==== TASK INPUTS ====
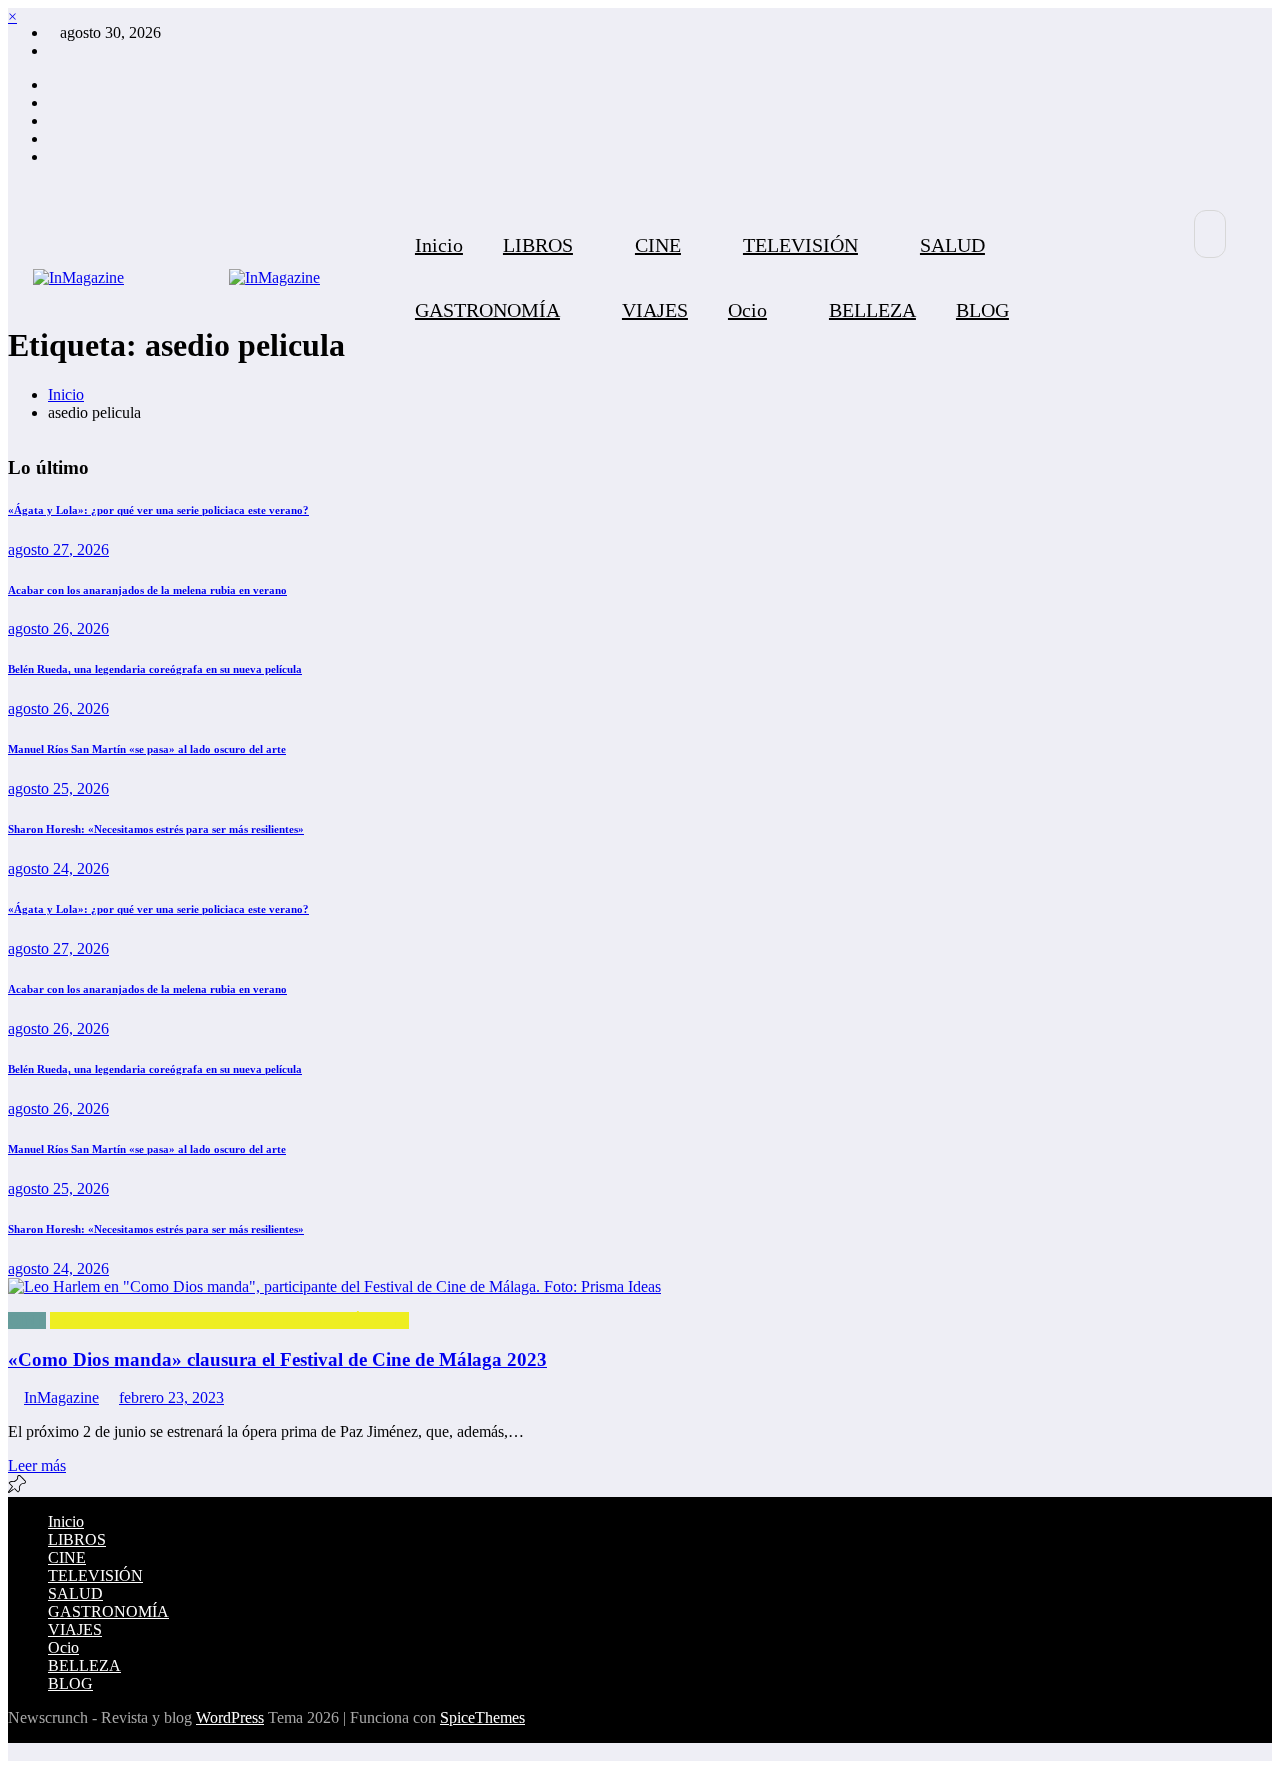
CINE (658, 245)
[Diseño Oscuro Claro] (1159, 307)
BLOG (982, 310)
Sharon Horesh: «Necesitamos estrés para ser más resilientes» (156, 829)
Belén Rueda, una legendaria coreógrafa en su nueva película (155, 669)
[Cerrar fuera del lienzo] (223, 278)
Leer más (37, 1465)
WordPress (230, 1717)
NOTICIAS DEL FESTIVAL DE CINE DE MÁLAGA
====
==== TASK INPUTS ====
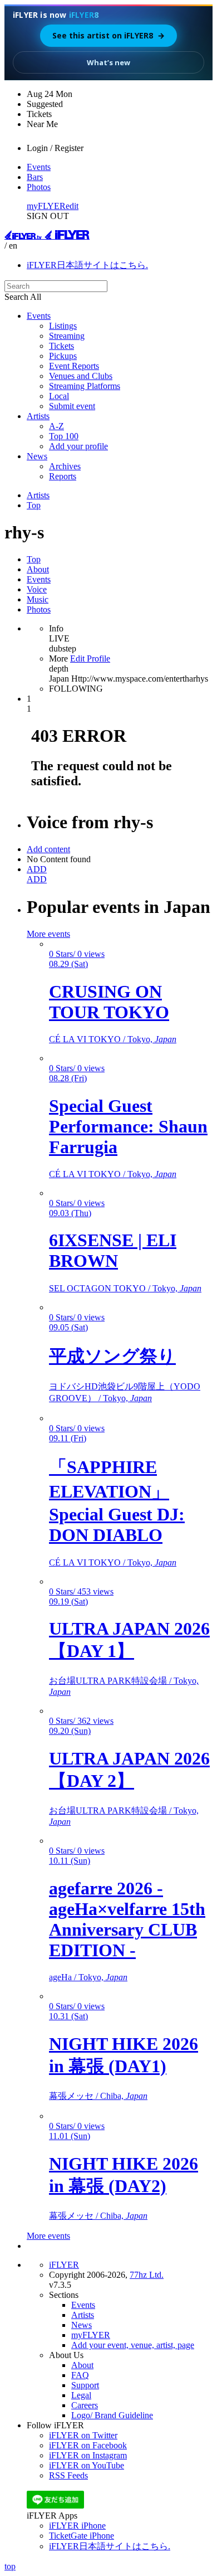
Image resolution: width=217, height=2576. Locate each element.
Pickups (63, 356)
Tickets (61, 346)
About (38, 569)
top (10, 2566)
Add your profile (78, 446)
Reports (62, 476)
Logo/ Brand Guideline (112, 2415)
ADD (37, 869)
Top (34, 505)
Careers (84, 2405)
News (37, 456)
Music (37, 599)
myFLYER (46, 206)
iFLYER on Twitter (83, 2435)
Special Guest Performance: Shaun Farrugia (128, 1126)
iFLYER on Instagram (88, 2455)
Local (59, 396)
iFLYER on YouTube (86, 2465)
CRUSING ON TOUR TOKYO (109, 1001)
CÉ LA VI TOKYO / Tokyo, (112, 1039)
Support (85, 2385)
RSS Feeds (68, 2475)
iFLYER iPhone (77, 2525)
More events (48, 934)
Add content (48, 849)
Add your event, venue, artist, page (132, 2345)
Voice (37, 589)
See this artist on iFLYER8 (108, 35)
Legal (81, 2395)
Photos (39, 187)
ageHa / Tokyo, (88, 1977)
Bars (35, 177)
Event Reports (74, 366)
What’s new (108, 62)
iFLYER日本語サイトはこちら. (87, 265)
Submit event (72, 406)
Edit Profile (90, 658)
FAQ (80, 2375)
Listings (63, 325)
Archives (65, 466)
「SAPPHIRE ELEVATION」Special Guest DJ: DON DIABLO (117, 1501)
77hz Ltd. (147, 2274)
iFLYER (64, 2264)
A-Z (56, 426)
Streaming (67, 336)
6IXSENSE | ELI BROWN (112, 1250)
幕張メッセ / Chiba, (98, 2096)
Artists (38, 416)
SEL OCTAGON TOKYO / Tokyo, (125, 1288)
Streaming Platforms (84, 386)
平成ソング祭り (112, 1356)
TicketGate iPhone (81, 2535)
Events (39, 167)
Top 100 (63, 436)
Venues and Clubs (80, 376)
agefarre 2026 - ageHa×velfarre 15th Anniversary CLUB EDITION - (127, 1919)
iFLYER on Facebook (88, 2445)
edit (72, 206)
====
==== TASK INPUTS ====
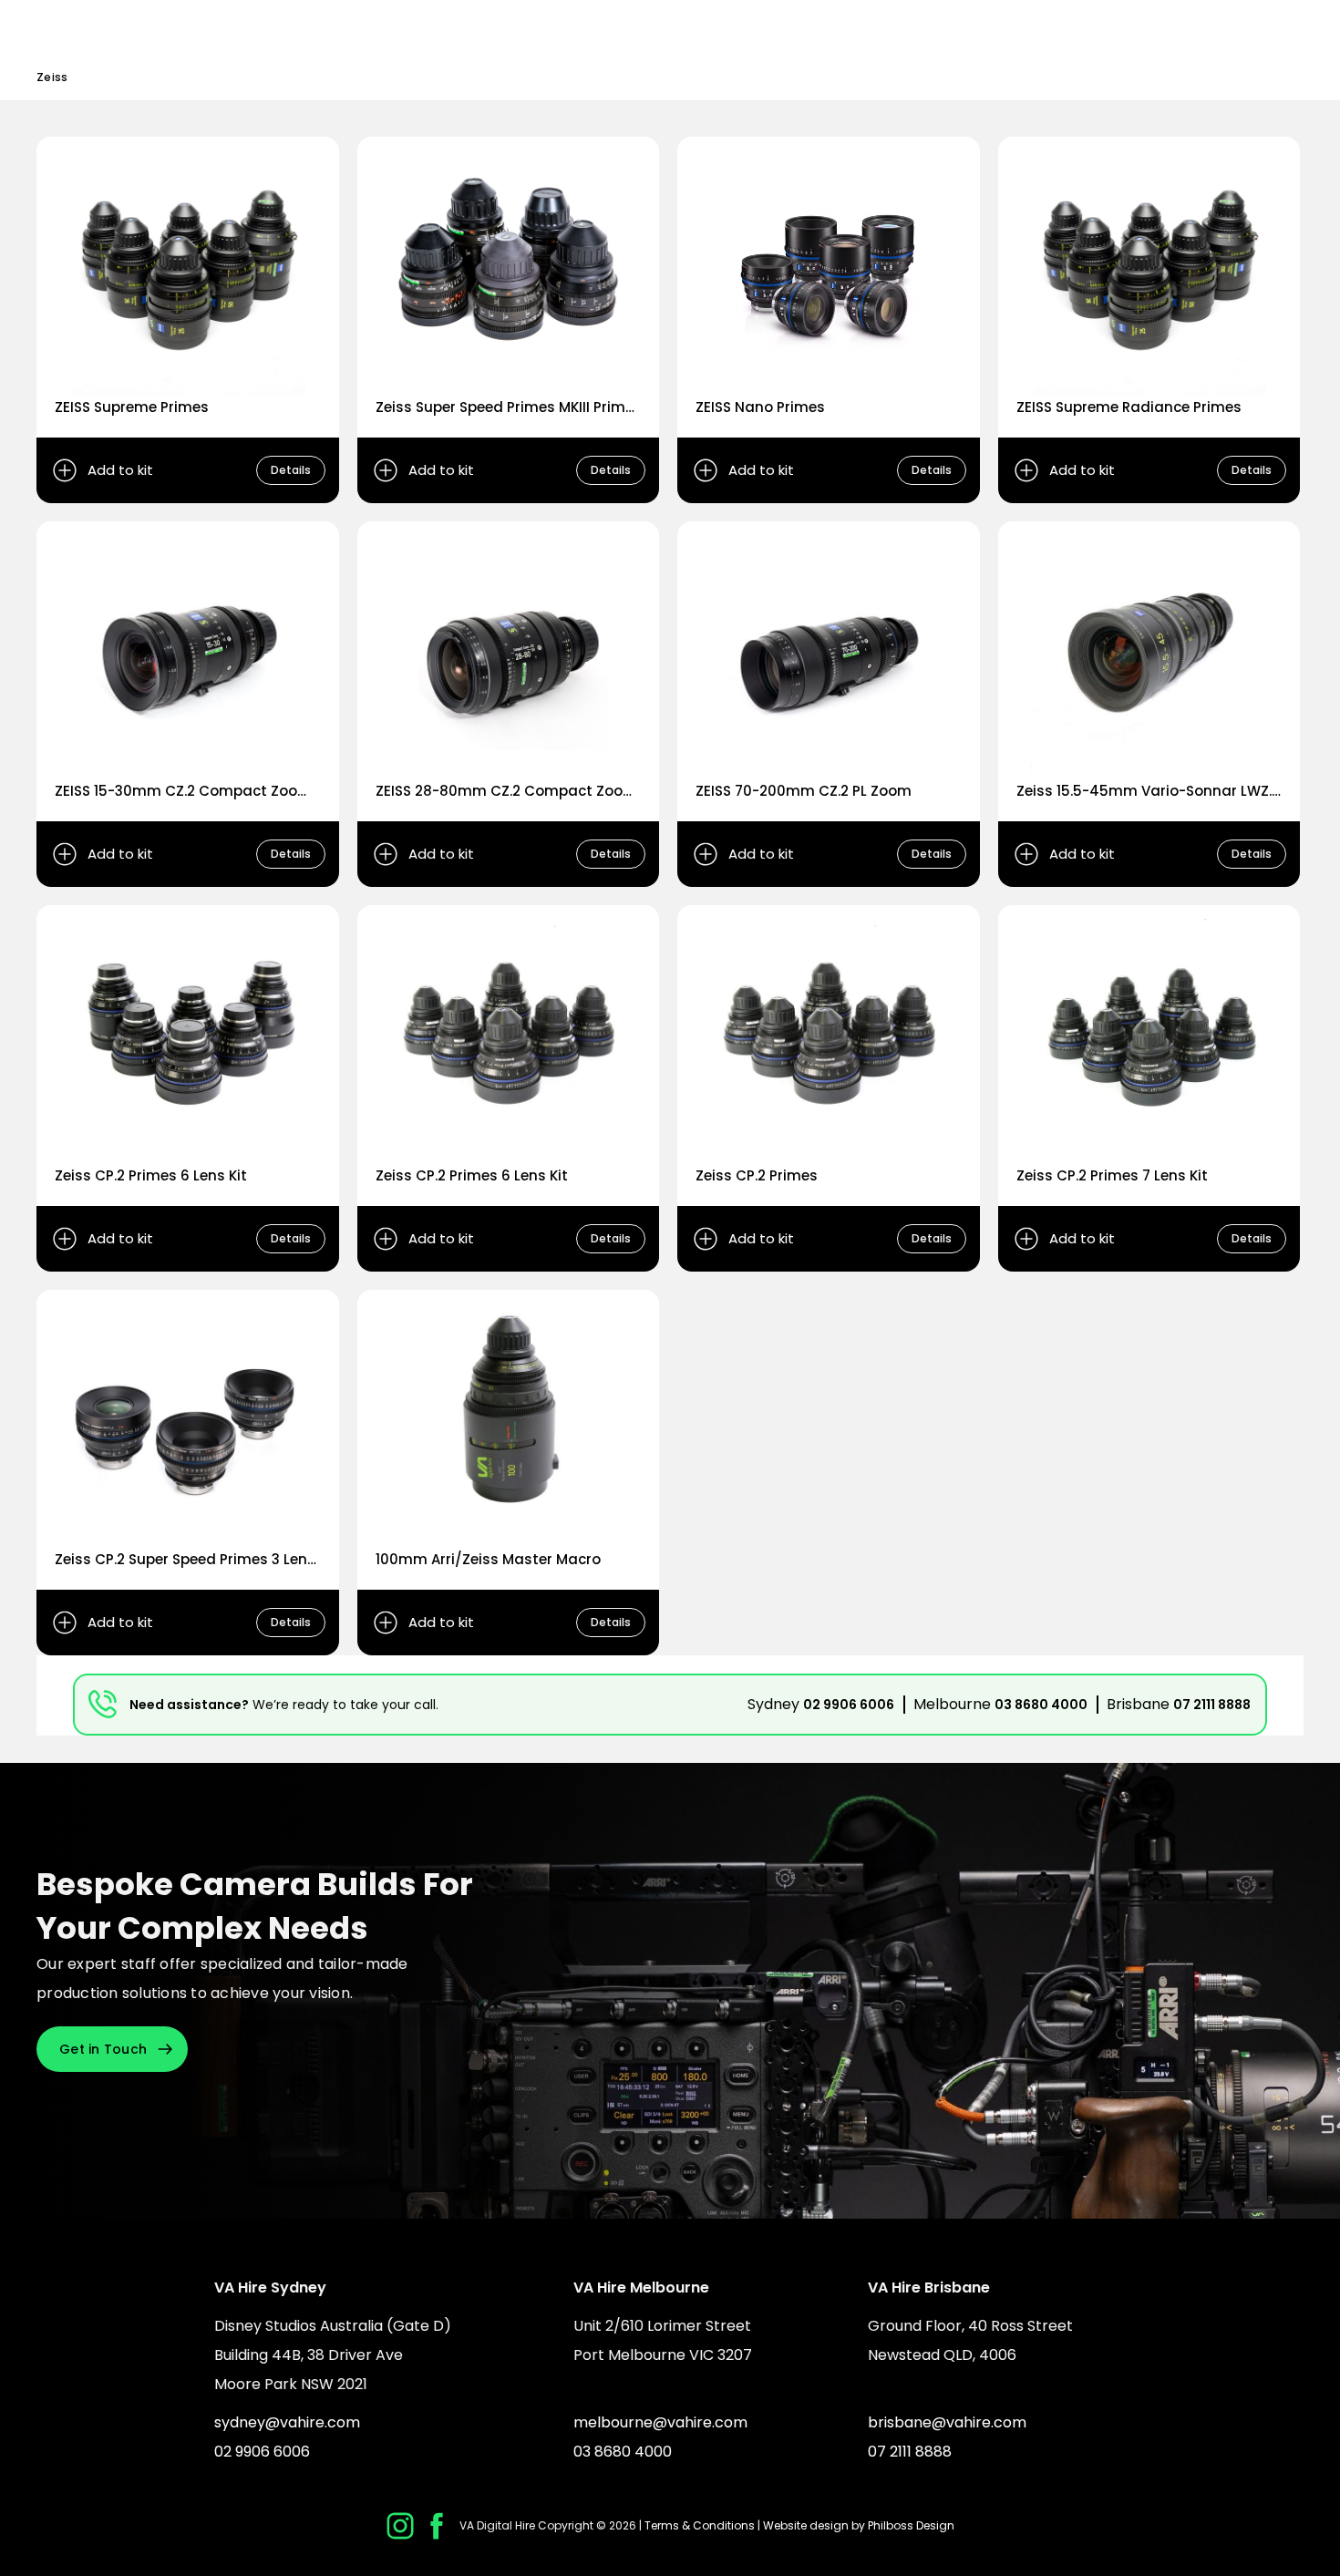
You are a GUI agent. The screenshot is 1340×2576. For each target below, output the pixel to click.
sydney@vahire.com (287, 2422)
====
[TASK TO CARRY OUT]: Starting at the line that contains "CINE (658, 245)" and stopping after the line that contains "NOTICIAS DEL FESTIVAL DE CINE DE MÁLAGA", write out every line exactly as it appears above, and no other line.

[OUTPUT]:
CINE (658, 245)
[Diseño Oscuro Claro] (1159, 307)
BLOG (982, 310)
Sharon Horesh: «Necesitamos estrés para ser más resilientes» (156, 829)
Belén Rueda, una legendaria coreógrafa en su nueva película (155, 669)
[Cerrar fuera del lienzo] (223, 278)
Leer más (37, 1465)
WordPress (230, 1717)
NOTICIAS DEL FESTIVAL DE CINE DE MÁLAGA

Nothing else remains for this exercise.